Everyone has a bias. I am no exception. I grew up in Christianity and I want it to be true. I've invested 32 years of my life into this faith system, I've laid out my life in a way that I thought would please God, and I've said no to a lifetime of sexual opportunities because I was waiting for Christian marriage like a good Christian girl should. I want Christianity to be true because I don't want to have built my entire life on a lie.

"You just need to repent," said a Christian acquaintance of mine recently. "You're just looking for an excuse to rebel and do things your own way." The accusation stung - because it couldn't be further from the truth. If ever there was a girl who was "sold out for Jesus", I used to be it. I was a full-on evangelizing, Bible memorizing, pleading/praying seeker of God.

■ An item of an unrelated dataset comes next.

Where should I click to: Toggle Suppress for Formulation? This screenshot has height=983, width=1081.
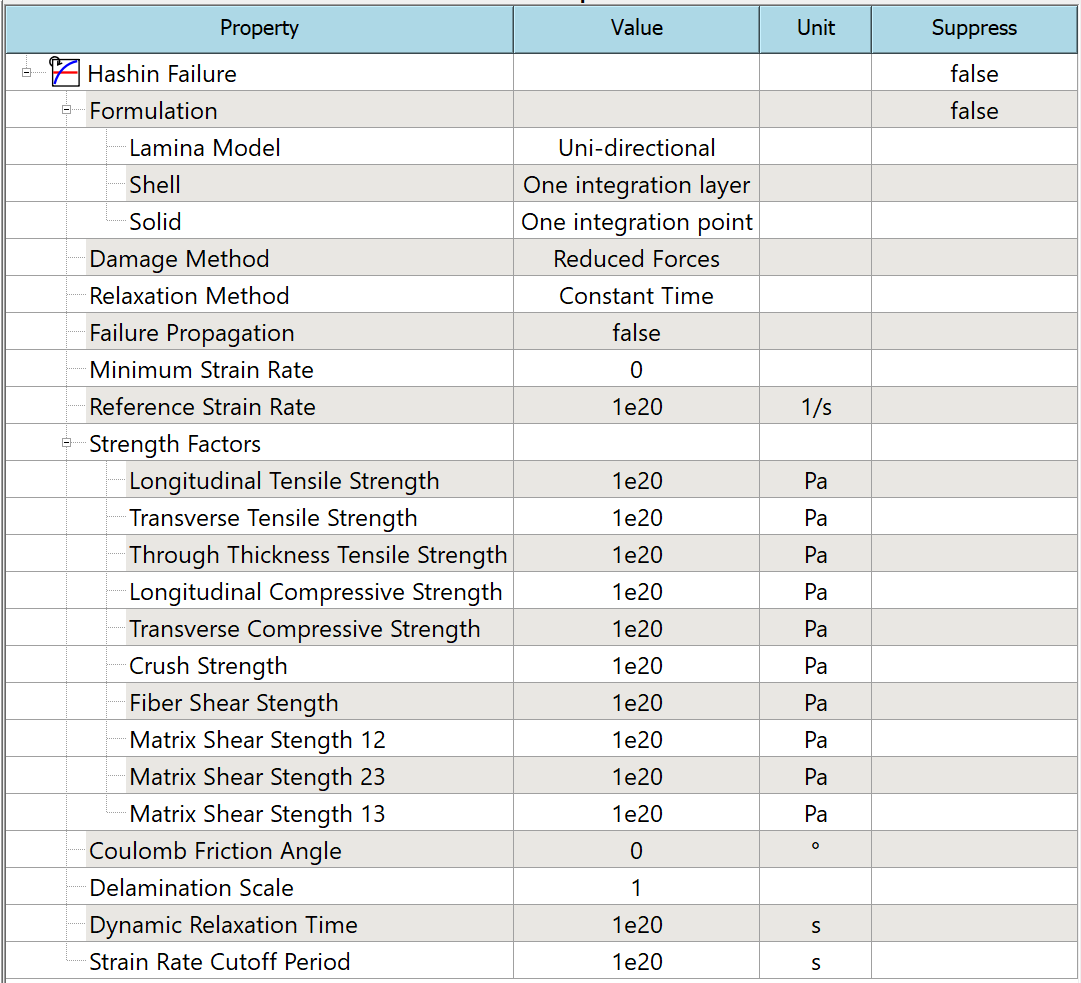(973, 110)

It was never a perfect faith. Looking back on my childhood and the writings penned in that dark era, I see that I've always struggled with questions of 'why' and 'if,' wondering if God was really there and if he really cared about me. My struggle was not so much with the academic and reason side of things. I enjoyed studying Christian apologetics because I felt the need to resolve things more solidly in my own intellect so that I at least had logic and facts to fall back on when the doubts crept in. But for the most part I resolved myself to the fact that without holding degrees in science, history, archeology I had to trust the greater Christian minds whom I respected, and who have evidently done their homework.

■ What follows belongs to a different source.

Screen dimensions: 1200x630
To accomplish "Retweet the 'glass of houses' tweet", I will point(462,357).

They called it "running the ramp of reason before taking a leap of faith". And it kept me walking for a while. So long as I continued to drown my doubts with enough ministry and church involvement, my world was able to retain its status quo without too much disturbance. There were pebbles in my shoe that would continue to nag at me, but I successfully spent my teens and twenties ignoring them and flicking them around within my shoe.

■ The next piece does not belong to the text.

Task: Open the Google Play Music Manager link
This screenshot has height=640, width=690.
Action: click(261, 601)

Unfortunately, pebbles can't be ground into harmless dust while rubbing against a functional foot and sensitive skin. The questions I'd been asking about suffering and God and why... eventually lodged their way deep into my flesh, and I realized I couldn't keep walking in this direction so long as they were there.

So I "came out". To myself at first, and gradually to others. From born-again believer to dead-again agnostic.

But I'm not in rebellion. Not intentionally anyway. Heck, I'm still a 32 year-old virgin and I'd still like to marry someone who believes in that marriage is sacred and sex within marriage is the ideal (more on that later). I still want the Christian family with five kids in the mini-van, singing Veggie Tales tunes on the way to the Sunday School picnic. Please believe me when I say that I want to believe!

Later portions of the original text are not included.